_Exercise inputs_.
□ □ □ □
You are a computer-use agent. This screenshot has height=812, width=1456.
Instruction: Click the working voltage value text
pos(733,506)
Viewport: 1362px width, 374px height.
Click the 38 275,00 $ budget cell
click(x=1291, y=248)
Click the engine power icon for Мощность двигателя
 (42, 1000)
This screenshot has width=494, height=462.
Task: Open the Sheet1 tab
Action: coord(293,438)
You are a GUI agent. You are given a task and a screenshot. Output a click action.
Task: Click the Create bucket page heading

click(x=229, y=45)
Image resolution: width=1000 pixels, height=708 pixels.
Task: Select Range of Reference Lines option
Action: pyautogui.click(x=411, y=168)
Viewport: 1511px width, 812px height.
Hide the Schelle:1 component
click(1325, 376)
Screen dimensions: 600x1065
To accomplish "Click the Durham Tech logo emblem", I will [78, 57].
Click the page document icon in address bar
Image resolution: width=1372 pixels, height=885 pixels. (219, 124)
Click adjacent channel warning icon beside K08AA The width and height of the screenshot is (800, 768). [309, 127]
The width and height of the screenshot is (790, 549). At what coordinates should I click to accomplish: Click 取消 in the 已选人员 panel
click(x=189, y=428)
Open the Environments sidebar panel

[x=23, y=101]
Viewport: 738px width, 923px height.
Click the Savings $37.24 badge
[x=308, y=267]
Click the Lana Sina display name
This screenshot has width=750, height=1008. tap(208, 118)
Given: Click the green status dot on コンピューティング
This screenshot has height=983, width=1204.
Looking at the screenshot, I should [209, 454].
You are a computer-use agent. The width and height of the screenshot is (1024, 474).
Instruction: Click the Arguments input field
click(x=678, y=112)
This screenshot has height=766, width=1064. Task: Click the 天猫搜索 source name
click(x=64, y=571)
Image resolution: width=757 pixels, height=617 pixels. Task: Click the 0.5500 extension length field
□ □ □ □
_Action item_. Scan the listing above. Collect all lines with the word "Viewport".

_Reply to the task_.
Viewport: 1362px width, 374px height.
Viewport: 1511px width, 812px height.
Viewport: 738px width, 923px height.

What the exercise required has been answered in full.